Ähnliches berichten auch weitere Servicepreis-Gewinner des vergangenen Jahres. Lothar Csiky vom Autohaus Klützke in Göppingen: "Die Auszeichnung war für mich überraschend und sehr angenehm. Danach wurde ich von sehr sehr vielen Leuten - auch außerhalb unseres Kundenkreises - ausnahmslos positiv darauf angesprochen. Es gab und gibt bis heute viel Zuspruch - Sie haben das verdient - und Bestätigungen und auch fürs Geschäft viele positive Auswirkungen."

Csiky und die Mitarbeiter in seinem Unternehmen wollen auch zukünftig Kundenorientierung und Service großschreiben. Bei Andrea Weber von der Deutschen Rentenversicherung in Göppingen verhält es sich ähnlich. Alle Rückmeldungen aus dem Freundes- und Bekanntenkreis, von den Kunden und den Kollegen waren durch die Bank positiv. "Inzwischen hängt die Urkunde im Büro und erinnert immer wieder an den wunderschönen Abend der Servicepreis-Verleihung, die wertschätzende Laudatio von Landrat Edgar Wolff und die berührende Auszeichnung mit dem Servicepreis." Die Messlatte liegt jetzt hoch, doch für Andrea Weber ist das kein Problem. Für sie sind Herausforderungen der Hochgenuss des Lebens und der Servicepreis gibt ihr immer wieder Ansporn zu besten Leistungen für die Kunden.

Auch Barbara Ramminger war für ihren außergewöhnlichen Service und ihre Kundenorientierung der Extraklasse mit dem Servicepreis ausgezeichnet worden. In ihrem Kosmetik- und Modegeschäft in Bad Ditzenbach lebt sie das, was die Menschen, die sie kennen, von ihr sagen: "Eine stets freundliche und immer hilfsbereite Frau mit viel Einfühlungsvermögen und jeder Menge Power, die auch für ihre Mitmenschen reicht."

Am morgigen Samstag endet die Frist für die Vorschläge zur Auszeichnung mit dem Servicepreis 2011. Dabei geht es in erster Linie um Menschen, die lobend erwähnt werden sollen, weil sie - zumindest einmal - mehr getan haben als sie müssten beziehungsweise weil sie oft unerwartet freundlicher und hilfsbereiter waren - weit über das übliche Maß hinaus.

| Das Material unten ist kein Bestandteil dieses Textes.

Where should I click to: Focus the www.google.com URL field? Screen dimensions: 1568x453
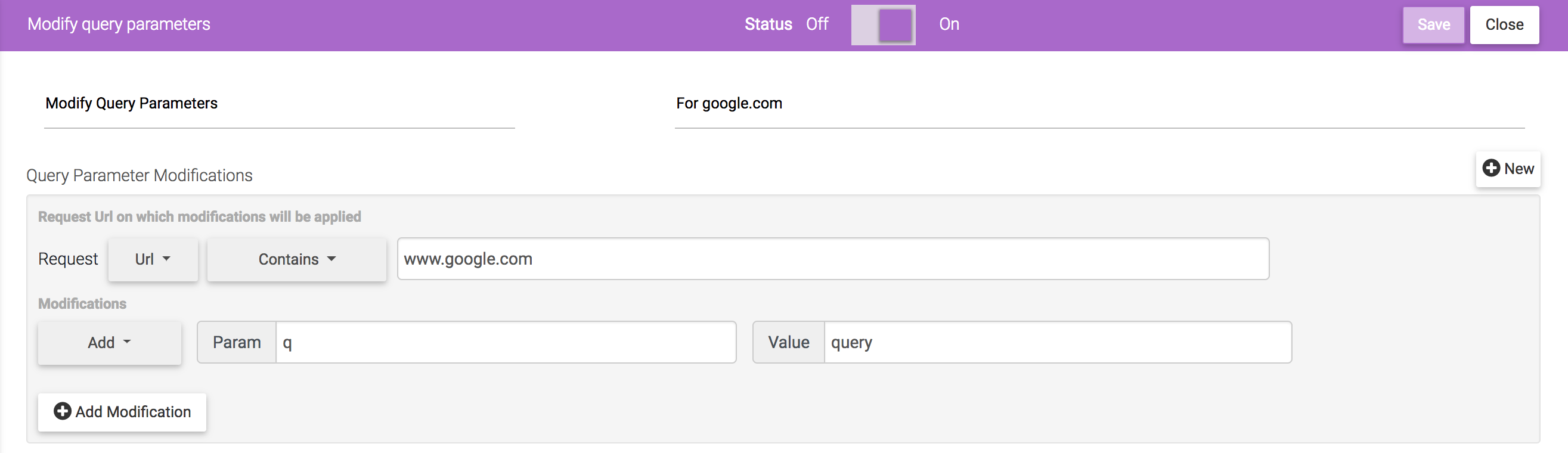click(832, 259)
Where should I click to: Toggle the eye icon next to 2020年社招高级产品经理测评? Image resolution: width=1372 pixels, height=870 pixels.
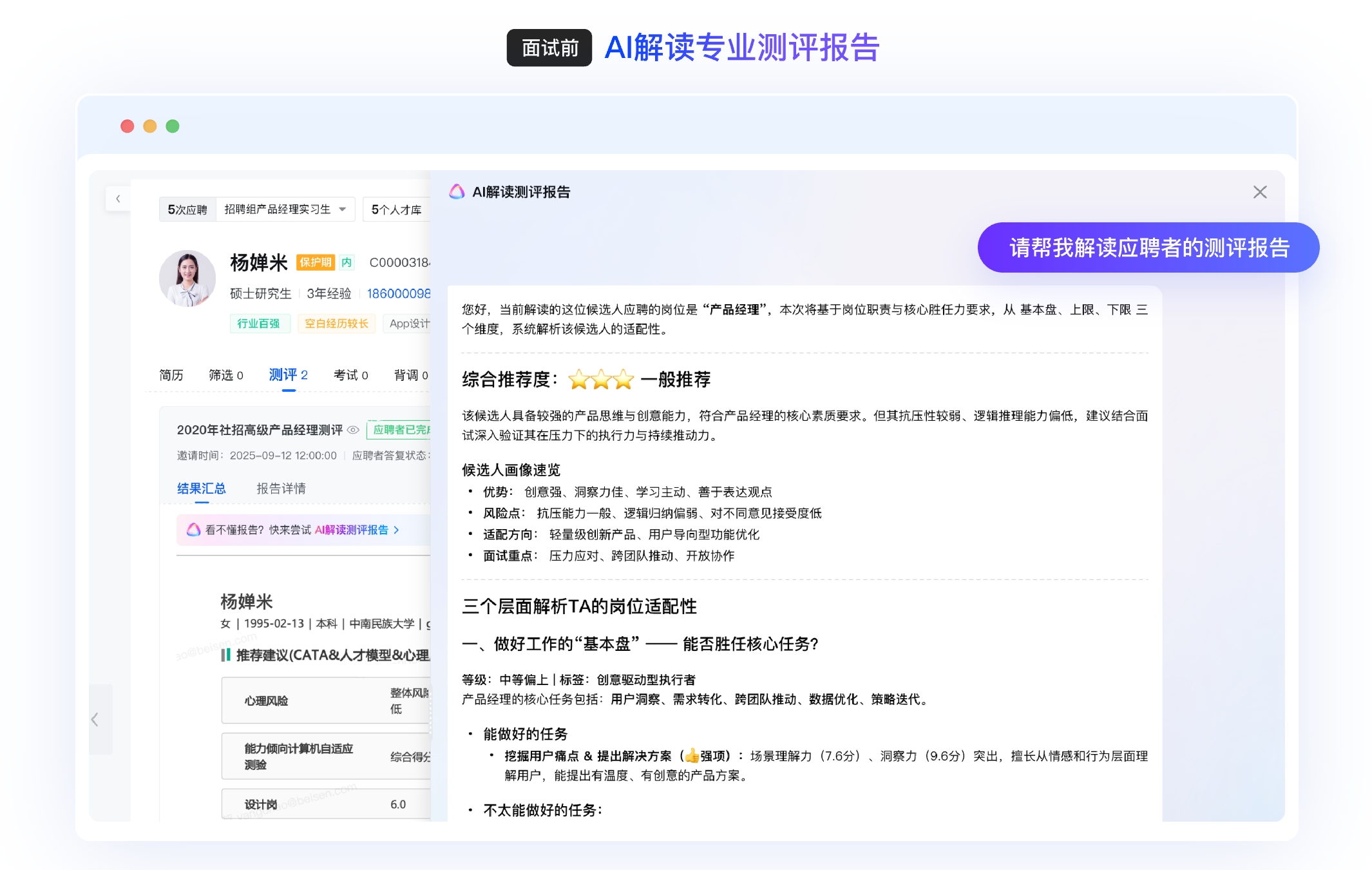(x=353, y=430)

Leser von NWZ und GZ kennen solche Menschen und können sie jetzt für den Servicepreis vorschlagen. Gesucht werden freundliche, service- und kundenorientierte Mitarbeiter aus den Bereichen:

Verkauf (Groß- und Einzelhandel, Banken, Finanzdienstleister . . .)

Handwerk und Handwerksdienstleistungen

Öffentliche Verwaltungen / Behörden / öffentliche Einrichtungen

Freundliche und hilfsbereite Reinigungskräfte, Bäckereifachverkäuferinnen.

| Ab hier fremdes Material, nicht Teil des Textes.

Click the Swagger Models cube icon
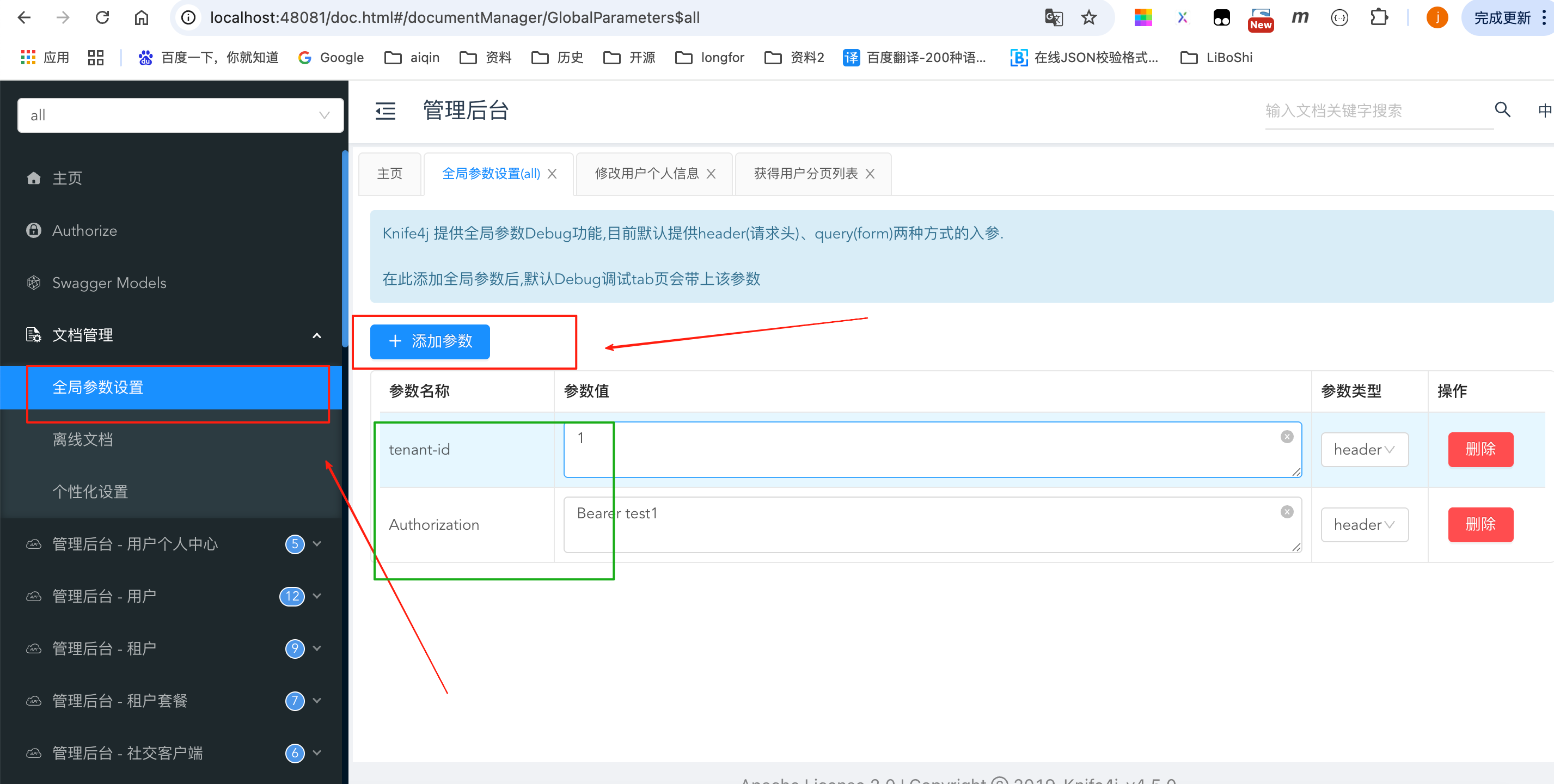pyautogui.click(x=34, y=282)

Um Menschen für den Service- preis vorzuschlagen, genügt ein formloses Schreiben. Wichtig dabei ist, dass die Einsender begründen, warum der Vorgeschlagene den Servicepreis verdient hat. Idealerweise sollte in Stichworten eine kleine Geschichte erzählt werden beziehungsweise die Begebenheit beschrieben werden, aus der die überdurchschnittlichen Leistungen des Vorgeschlagenen hervorgehen.

Diese Anträge mit dem Namen des Vorgeschlagenen sowie des Betriebs, mit Anschrift des Einreichers sind einzusenden an: NWZ-Redaktion, Stichwort: Servicepreis, Postfach 1469, 73014 Göppingen.